[aarch64-port-dev ] RFR: 8189107 - AARCH64: create intrinsic for pow

Mon Aug 20 16:00:32 UTC 2018

Hi Andrew,

First of all, thank you for such attentive approach.

I prepared webrev.02 which address your comments according to items below.

Brief description(including large 4 missing elements you described:)

1. <Validation tests which verify that correct results are obtained in 
each of the corner cases laid out in the special case rules in the C 
code header.>

and

2. <Validation tests which verify that correct results are obtained for 
a representative range of non-special case input pairs that exercise the 
main routine.>

I believe these are already covered by existing tests I launched to 
check this patch. You can check existing jdk jtreg test here: 
http://hg.openjdk.java.net/jdk/jdk/file/tip/test/jdk/java/lang/Math/PowTests.java

which covers all corner cases multiple times (75 * 75 combinations of 
all special/usual values, where 75-elements array is used to form all 
combinations of X and Y values. Every special value of X and Y is tested 
with 75 other arguments).

I also used JCK test. This test consists of 2 parts: 
api/java_lang/Math/pow1Test.java (30 tests for special cases) and 
api/java_lang/Math/powTests.java (1710 tests for non-special values).

*SOURCE EXCERPT*

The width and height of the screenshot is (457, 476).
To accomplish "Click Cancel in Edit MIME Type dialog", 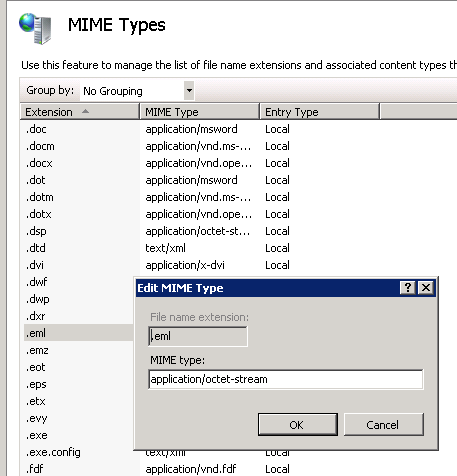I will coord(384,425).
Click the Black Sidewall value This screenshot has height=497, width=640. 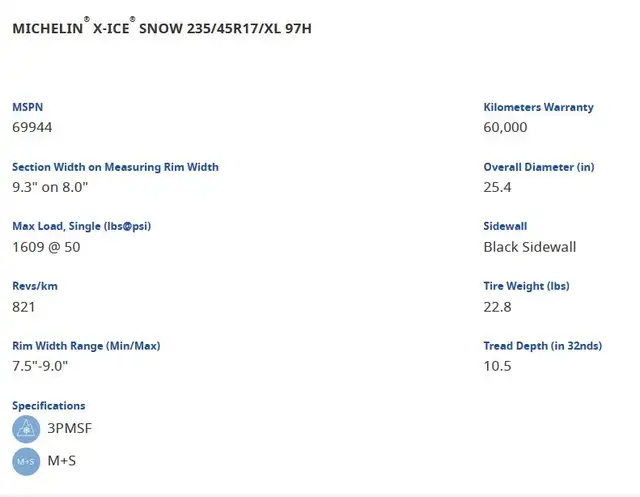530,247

*DIRECTIVES*
A – According to the pow intrinsic review message, how many tests for non-special values does the JCK file api/java_lang/Math/powTests.java contain?
B – Write what comes next in the pow intrinsic review message, continuing after its last sentence.

*THE ANSWERS*
A – It contains 1710 tests.

B –
These tests already covers code in a way you described. Please let me 
know it you think I should add some tests.

3. <Performance tests which compare performance of this implementation 
against the performance obtained using the C code for selection of 
different ranges of possible input pairs, each such range benchmarked 
independently>

I upgraded benchmark to have all special cases specifically measured: 
http://cr.openjdk.java.net/~dpochepk/8189107/

Updated results are here(up to +200% improvement): 
http://cr.openjdk.java.net/~dpochepk/8189107/math.pow.full.xls

4. <The comments in the code explain some of what is happening but they 
do not explain the algorithm being used clearly enough for it to be 
possible to understand and maintain the code as is.>

I added C-like pseudo code with additional comments including links to 
labels and vectorization/optimization explanations.

updated webrev: http://cr.openjdk.java.net/~dpochepk/8189107/webrev.02/

Thanks,

Dmitrij

On 17/08/18 12:21, Andrew Dinn wrote:
> On 16/08/18 10:23, Andrew Dinn wrote:
>> On 14/08/18 17:24, Dmitrij Pochepko wrote:
>>> Benchmarks:
>>>
>>> I created benchmark to measure Math.pow:
>>> http://cr.openjdk.java.net/~dpochepk/8189107/MathBench.java
>> Just a preliminary comment before I get back to the code.
>> . . .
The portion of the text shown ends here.